Available data:
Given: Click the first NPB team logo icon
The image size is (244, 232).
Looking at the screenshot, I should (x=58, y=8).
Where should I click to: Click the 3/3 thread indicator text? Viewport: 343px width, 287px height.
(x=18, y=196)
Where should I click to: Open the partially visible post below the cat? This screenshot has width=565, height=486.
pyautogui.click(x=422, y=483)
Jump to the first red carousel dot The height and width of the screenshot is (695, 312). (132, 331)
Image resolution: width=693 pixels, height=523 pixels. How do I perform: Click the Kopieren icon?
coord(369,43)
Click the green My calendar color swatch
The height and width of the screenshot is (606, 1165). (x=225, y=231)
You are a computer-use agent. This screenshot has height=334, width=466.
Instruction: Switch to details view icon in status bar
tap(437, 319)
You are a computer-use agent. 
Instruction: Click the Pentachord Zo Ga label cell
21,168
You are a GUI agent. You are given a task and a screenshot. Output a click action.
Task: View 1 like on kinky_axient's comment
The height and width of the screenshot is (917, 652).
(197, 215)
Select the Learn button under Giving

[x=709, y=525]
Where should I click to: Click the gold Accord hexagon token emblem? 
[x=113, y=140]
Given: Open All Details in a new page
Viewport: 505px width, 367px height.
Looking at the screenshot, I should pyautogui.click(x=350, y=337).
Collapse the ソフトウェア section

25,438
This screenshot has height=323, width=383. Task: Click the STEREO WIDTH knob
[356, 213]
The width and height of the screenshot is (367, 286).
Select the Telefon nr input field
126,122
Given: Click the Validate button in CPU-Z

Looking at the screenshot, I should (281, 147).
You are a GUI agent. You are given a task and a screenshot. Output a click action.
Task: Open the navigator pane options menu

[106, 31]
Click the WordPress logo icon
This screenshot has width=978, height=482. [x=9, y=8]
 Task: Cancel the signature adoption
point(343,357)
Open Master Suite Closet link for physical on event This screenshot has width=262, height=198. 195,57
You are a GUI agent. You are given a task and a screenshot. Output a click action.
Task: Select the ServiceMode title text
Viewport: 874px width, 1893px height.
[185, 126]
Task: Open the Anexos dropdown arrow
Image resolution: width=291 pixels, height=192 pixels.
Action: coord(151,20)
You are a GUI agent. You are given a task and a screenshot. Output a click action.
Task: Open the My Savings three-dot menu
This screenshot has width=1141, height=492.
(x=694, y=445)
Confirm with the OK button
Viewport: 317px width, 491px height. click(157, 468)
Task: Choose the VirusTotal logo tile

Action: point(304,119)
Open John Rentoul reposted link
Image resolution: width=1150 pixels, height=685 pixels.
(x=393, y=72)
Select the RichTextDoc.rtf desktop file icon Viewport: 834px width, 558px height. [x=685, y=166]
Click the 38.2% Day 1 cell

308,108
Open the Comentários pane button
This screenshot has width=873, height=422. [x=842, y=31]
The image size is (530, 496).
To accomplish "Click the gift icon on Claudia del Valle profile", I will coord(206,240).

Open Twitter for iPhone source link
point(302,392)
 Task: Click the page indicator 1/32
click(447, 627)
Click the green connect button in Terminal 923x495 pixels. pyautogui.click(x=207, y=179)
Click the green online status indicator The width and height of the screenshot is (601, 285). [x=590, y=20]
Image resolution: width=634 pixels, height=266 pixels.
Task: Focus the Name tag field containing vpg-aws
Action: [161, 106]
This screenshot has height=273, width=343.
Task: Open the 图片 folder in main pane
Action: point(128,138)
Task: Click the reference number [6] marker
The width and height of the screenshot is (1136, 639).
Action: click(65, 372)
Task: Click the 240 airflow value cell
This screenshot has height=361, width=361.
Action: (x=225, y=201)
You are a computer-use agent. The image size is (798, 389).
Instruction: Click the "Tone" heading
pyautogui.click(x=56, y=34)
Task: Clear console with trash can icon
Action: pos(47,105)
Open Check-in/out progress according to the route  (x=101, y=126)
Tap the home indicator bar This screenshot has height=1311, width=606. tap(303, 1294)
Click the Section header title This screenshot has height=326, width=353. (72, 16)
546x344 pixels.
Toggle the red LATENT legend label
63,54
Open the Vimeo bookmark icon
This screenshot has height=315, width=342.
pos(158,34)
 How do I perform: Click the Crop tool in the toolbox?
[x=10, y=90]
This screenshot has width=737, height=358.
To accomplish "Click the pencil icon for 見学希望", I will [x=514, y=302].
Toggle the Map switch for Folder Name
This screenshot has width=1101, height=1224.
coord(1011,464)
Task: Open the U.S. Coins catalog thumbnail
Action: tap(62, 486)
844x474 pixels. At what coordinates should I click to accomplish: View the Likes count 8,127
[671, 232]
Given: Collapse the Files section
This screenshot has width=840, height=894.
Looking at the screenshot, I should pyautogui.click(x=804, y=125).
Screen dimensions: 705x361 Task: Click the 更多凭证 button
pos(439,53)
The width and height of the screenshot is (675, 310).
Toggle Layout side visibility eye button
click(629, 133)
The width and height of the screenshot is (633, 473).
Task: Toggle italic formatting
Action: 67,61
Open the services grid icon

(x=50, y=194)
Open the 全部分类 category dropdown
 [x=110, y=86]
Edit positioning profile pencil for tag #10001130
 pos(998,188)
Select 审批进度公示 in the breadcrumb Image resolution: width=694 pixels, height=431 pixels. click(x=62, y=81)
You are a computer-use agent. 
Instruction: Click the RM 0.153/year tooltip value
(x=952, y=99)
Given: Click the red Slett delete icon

Required action: Check each line of the records above for "title", and copy those that have it.

Response area:
Task: Select the ServiceMode title text
Click the Section header title This screenshot has height=326, width=353. (72, 16)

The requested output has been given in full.